如果 Civitas 无法在科罗拉多州找到所需的高质量库存,那么它就需要寻找其他地方。因此,科罗拉多州的纯粹业务将注意力转向南德克萨斯州和新墨西哥州。

多伊尔表示,西维塔斯知道它需要大规模进入一个新盆地——美国最大的产油区——二叠纪盆地。Civitas 没有试水,而是在 2023 年以近 70 亿美元的并购规模进军二叠纪盆地。

6 月宣布的第一对交易包括来自NGP支持的私人运营商Hibernia Energy IIITap Rock Resources 的特拉华盆地资产Civitas 同意以现金加股票的方式支付 47 亿美元。

10月, Civitas以21亿美元收购Vencer Energy进入米德兰盆地Vencer 得到了国际能源贸易商维多 (Vitol)的支持。

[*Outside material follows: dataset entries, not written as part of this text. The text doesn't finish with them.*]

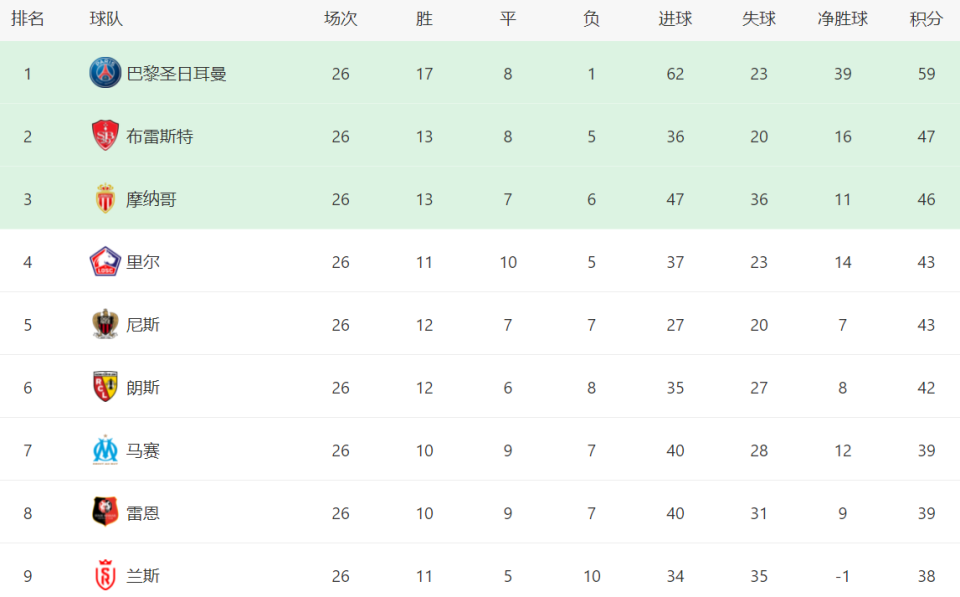The image size is (960, 597).
Task: Click the 净胜球 column header
Action: pos(843,19)
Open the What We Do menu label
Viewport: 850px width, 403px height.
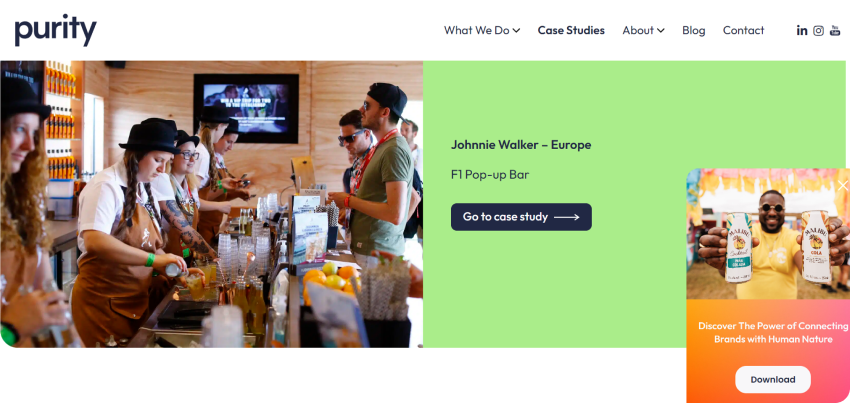click(476, 30)
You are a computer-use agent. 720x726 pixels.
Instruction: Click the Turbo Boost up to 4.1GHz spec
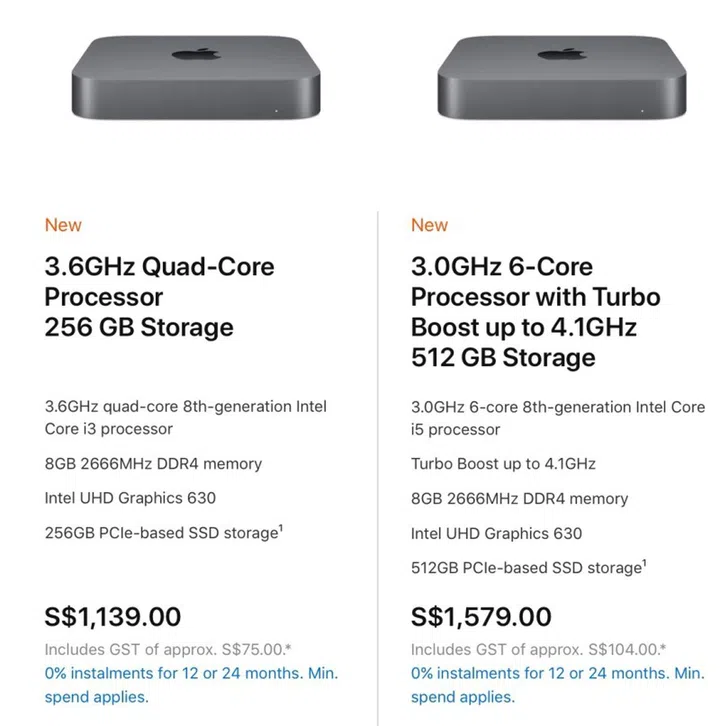pyautogui.click(x=503, y=464)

多伊尔表示,规模对于石油和天然气业务至关重要。规模更大有助于您谈判更有利的服务合同,从而降低钻井和完井成本。您可以在更大、更连续的位置上提高钻机和压裂人员的效率。所有这些都可以帮助您降低钻井库存的盈亏平衡成本。

但规模也有助于您的资产负债表和交易流动性。较大公司的交易市盈率通常高于较小公司。强大的投资级资产负债表可以帮助您降低银行债务成本——这在利率上升的情况下很重要。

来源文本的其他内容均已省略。